Having regard to the submissions served by Z on 16 May 2014 by company BOURBON, which requests the court to:

  • declare BOURBON’s action for annulment and its submissions admissible and well-founded,
  • declare that BOURBON has not acquiesced to the decision of 26 June 2012,

Consequently,

  • declare that BOURBON has not waived its right to take legal action against the award of 26 June 2012,
  • declare BOURBON’s action for annulment of the award rendered by the Arbitral Tribunal on 26 June 2012 admissible,
  • dismiss Mr. de Villeneuve from all his claims, grounds and submissions,

In any event,

  • Declare Mr. de Villeneuve’s claim for compensation to be unfounded,
  • Dismiss Mr. de Villeneuve’s claim for damages for allegedly abusive proceedings,
  • Dismiss Mr. de Villeneuve’s claim for unreasonable costs and expenses,
  • Order Mr. de Villeneuve to pay the sum of 50. 000 euros in respect of the irrecoverable costs of the incident.

UPON WHICH:

Considering that Mr. de Villeneuve opposes to BOURBON the inadmissibility of its action for annulment against the award rendered by the Arbitral Tribunal on 26 June 2012 on the grounds that the latter would have acquiesced;

He infers this acquiescence from the behaviour of BOURBON, which, in all its exchanges with the arbitral tribunal, has clearly expressed, according to him, its willingness to accept and submit to the operative part of the award, including the penalty imposed on it, without ever expressing any reservation on one or the other of the provisions of the award or implying, even implicitly, that it was considering exercising any action or questioning the said award;

For its part, BOURBON considers that, by producing documents, it has respected the principle of due process (in French Principe de la contradiction) but has in no way acquiesced to the decision of 26 June 2012, having never expressed its willingness to submit to the penalty payment.
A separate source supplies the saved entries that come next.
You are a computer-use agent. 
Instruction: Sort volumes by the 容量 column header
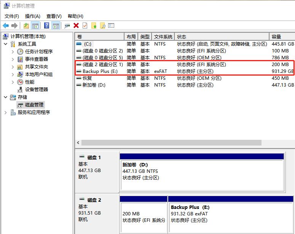pyautogui.click(x=282, y=37)
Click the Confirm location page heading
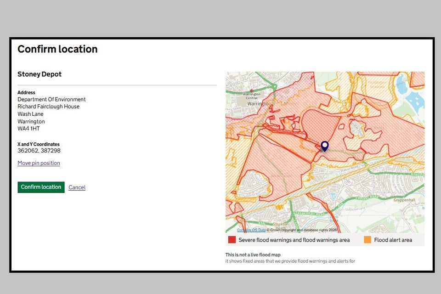441x294 pixels. 57,49
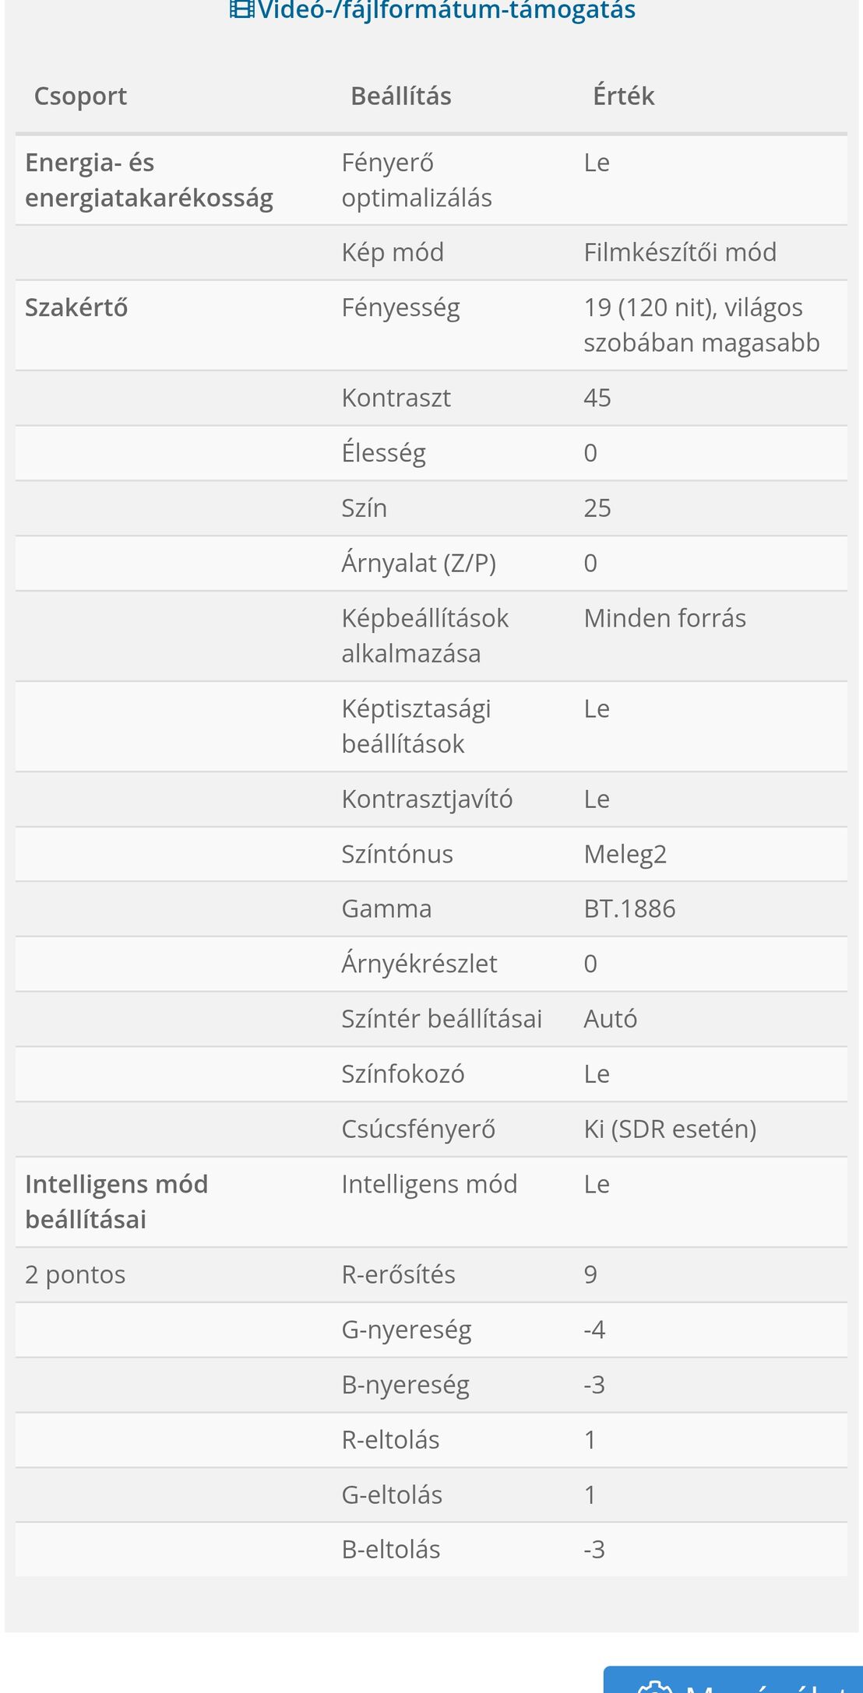Click the R-erősítés setting label
863x1693 pixels.
[398, 1274]
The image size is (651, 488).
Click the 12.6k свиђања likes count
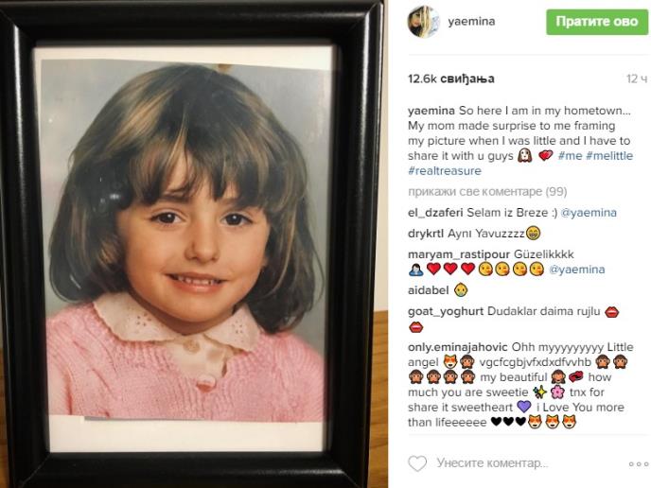point(451,78)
Considering that the acts of enforcement have the nature of acquiescence only to the extent that they demonstrate an unequivocal willingness to accept the decision rendered;

This intention could not result from the fact that BOURBON referred to the injunction issued to it by the arbitral tribunal to produce documents, since the award of 26 June 2012, which had been ordered to be provisionally enforced and which was accompanied by a penalty payment, could be declared enforceable on French territory at the request of Mr. de Villeneuve. The latter also requested and obtained, regardless of the fact that the enforcement order (in French Ordonnance d’exequatur) could not be served, under the erroneous texts.
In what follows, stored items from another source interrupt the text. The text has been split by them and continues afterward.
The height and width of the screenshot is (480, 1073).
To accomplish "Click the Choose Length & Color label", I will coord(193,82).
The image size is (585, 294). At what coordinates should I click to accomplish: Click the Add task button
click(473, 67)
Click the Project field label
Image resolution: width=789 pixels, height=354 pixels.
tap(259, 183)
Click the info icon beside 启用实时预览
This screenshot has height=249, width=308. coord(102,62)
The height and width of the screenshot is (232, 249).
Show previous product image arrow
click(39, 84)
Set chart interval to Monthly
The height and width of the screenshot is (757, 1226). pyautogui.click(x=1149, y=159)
The intention of BOURBON being constrained, it does not matter that it did not make any reservation at the time of execution or even considered that it had complied with the request of the arbitral tribunal;

For this reason, the ground alleging that the action for annulment brought by Company BOURBON was initially made as a conservatory measure is completely unfitting;

The order referred must accordingly be confirmed.
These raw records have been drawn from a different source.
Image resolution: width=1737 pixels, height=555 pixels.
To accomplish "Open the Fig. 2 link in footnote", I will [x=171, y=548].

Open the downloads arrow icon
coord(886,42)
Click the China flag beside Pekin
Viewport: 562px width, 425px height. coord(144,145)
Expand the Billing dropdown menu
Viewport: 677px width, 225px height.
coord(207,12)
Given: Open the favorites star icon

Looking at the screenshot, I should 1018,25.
Considering that Mr. de Villeneuve who succumbs must bear the costs of the incident and must be ordered to pay Company BOURBON a sum of 10,000 euros pursuant to Article 700 of the Code of Civil Procedure;

FOR THESE REASONS,

Confirms the order referred;

Orders Mr. de Villeneuve to pay the costs of the incident and to pay the sum of 10,000 euros pursuant to Article 700 of the Code of Civil Procedure.